Task item: In the entries below, find the line with "You are a computer-use agent. Viewport: 909px" and the line with "You are a computer-use agent. The width". Reproduce those two lines and every line between them exactly, and nothing more.

Task material:
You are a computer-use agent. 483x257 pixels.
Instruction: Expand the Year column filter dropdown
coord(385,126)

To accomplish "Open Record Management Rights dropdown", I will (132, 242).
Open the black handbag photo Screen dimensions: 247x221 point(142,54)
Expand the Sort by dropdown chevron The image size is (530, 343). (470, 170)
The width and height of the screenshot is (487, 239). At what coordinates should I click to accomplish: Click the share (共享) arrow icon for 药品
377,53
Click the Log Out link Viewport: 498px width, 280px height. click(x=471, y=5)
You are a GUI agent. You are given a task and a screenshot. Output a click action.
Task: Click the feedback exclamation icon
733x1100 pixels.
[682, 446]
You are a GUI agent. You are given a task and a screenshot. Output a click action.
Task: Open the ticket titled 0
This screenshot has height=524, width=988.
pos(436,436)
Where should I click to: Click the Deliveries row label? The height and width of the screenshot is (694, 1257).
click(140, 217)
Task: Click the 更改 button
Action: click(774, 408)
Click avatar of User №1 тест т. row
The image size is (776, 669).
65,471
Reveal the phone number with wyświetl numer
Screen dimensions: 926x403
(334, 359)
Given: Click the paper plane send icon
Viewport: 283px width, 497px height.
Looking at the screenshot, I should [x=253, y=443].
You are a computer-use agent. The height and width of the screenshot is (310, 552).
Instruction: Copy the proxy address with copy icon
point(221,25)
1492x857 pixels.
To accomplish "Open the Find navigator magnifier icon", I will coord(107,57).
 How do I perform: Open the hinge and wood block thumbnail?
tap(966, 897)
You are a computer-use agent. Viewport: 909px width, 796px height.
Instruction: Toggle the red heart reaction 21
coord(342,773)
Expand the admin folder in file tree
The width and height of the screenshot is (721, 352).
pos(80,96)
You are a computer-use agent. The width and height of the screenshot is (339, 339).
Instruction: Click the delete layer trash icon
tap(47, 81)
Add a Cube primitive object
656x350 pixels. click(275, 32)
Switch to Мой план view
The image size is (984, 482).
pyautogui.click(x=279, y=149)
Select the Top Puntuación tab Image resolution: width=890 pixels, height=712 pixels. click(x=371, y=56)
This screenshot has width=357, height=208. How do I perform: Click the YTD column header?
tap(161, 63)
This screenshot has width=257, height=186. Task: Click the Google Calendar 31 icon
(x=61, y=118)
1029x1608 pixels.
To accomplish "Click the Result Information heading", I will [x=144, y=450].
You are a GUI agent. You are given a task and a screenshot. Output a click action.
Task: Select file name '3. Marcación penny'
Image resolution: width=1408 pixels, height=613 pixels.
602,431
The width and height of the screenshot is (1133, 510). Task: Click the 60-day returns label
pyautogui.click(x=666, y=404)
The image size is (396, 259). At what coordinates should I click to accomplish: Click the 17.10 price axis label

Task result:
You are a computer-use agent. Viewport: 909px width, 796px height.
Instruction: Toggle the red heart reaction 21
coord(342,773)
Expand the admin folder in file tree
The width and height of the screenshot is (721, 352).
pos(80,96)
You are a computer-use agent. The width and height of the screenshot is (339, 339).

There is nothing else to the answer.